Learning about the author has added so much to my reading experience. I could relate to the book in many ways before, but now I realise that Elizabeth von Arnim and myself are even more alike. We are both avid readers, for instance. Well, she was. My favourite part of The Solitary Summer
must have been the elegy to her favourite authors in the May 15 entry.
Arnim begins with a mention of Thoreau, which appealed to me. I’ve recently struggled reading Walden, despite enjoying the beginning and its premise so much. However, Arnim explains the reason behind my difficulties with remarkable precision: “[Thoreau] is a person who loves the open air, and will refuse to give you much pleasure if you try to read him amid the pomp and circumstance of upholstery; but out in the sun, and especially by this pond, he is delightful.” This beautifully written explanation makes so much sense.

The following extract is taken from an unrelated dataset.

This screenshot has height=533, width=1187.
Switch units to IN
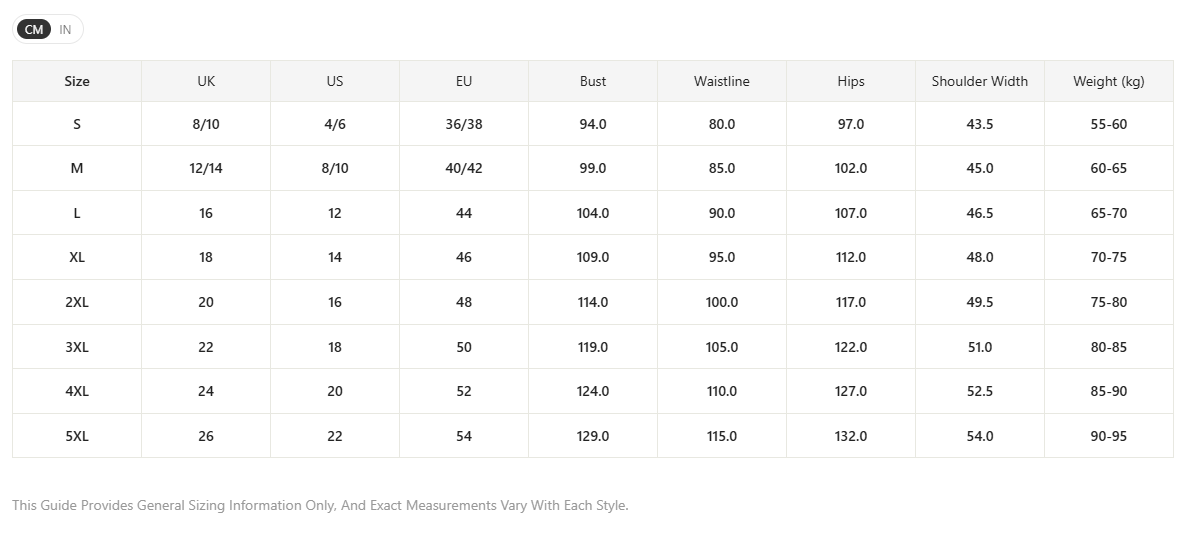[x=65, y=30]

I find Arnim ideally suited to spring, but The Solitary Summer is perfect to read here in Italy. Not to make you jealous, but the sun is beaming down, the Bay of Naples is on the horizon, and nature is flourishing with yellows and purples. The terrace on which I am sitting isn’t far from utopian.
It may seem slightly selfish to read a book about a solitary summer whilst on holiday with my boyfriend, but he doesn’t seem to mind. Being here with him is a nice escape from the world, and it’s solitary enough for me at the moment. In Arnim’s novel, Elizabeth isn’t entirely alone either: she sees her husband morning and evening, and a regiment is billeted to their home (which according to the introduction is a hefty estate – the narrator, like the author, is rather modest).

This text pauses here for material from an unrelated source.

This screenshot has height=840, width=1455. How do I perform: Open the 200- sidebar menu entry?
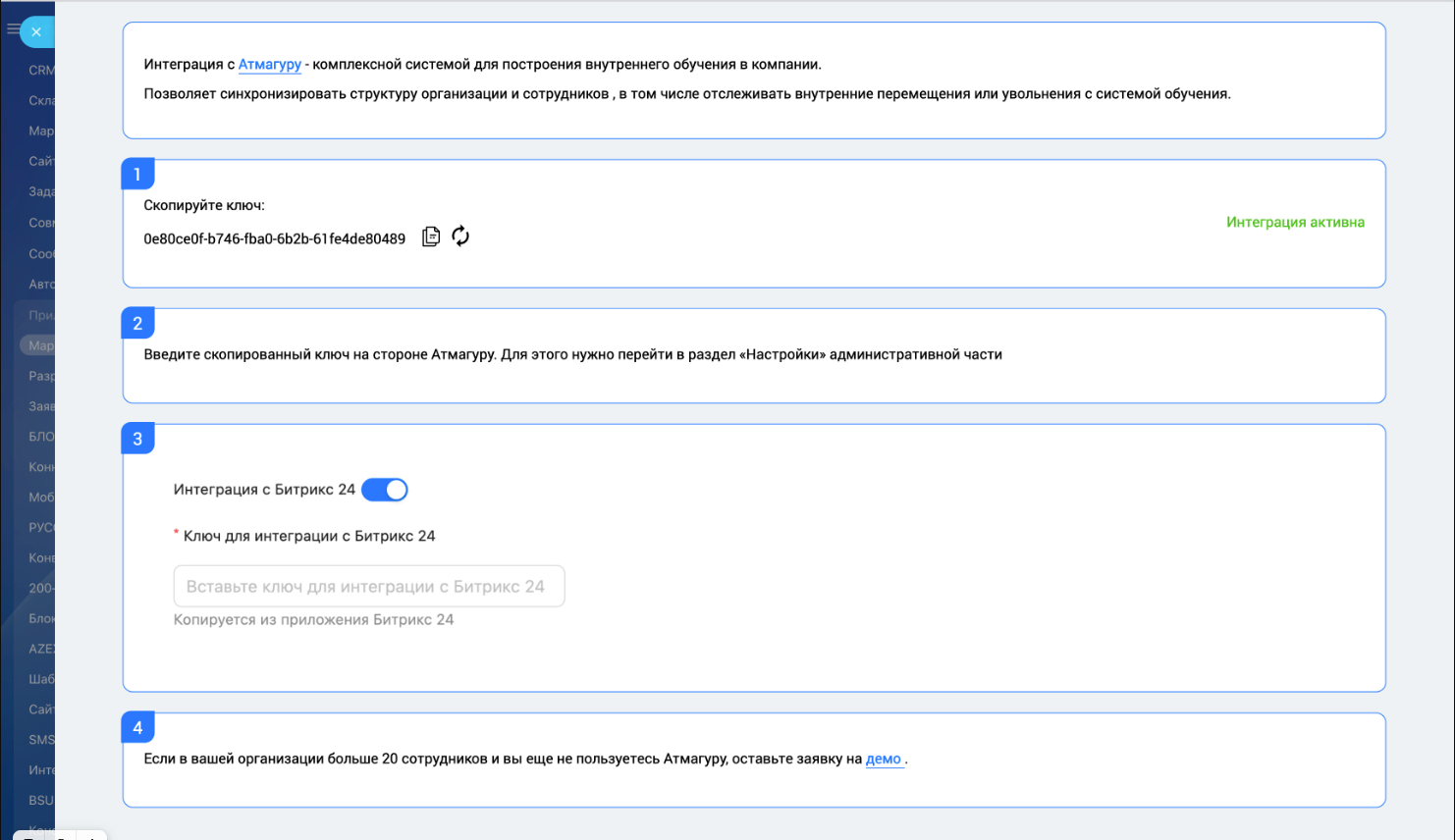(x=41, y=589)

I wasn’t won over by the protagonist’s encounters with the lieutenant towards the novel’s end; it seemed to me cluttered and out of place, although it does serve to show her distaste upon her peace being disturbed. The ending, nonetheless, was beautiful, proving that she does love her “Man of Wrath” dearly, and isn’t happy with a life of complete social isolation. Introverts, like Elizabeth and myself, need copious solitary hours, but also social contact in between to our taste.
The Solitary Summer
provides an escape into nature, away from frantic ordinary life and into inner reflection. The novel regards slowing down into the present and simplicity as highly as, if not more than, solitude, and it is a truly wonderful text to read.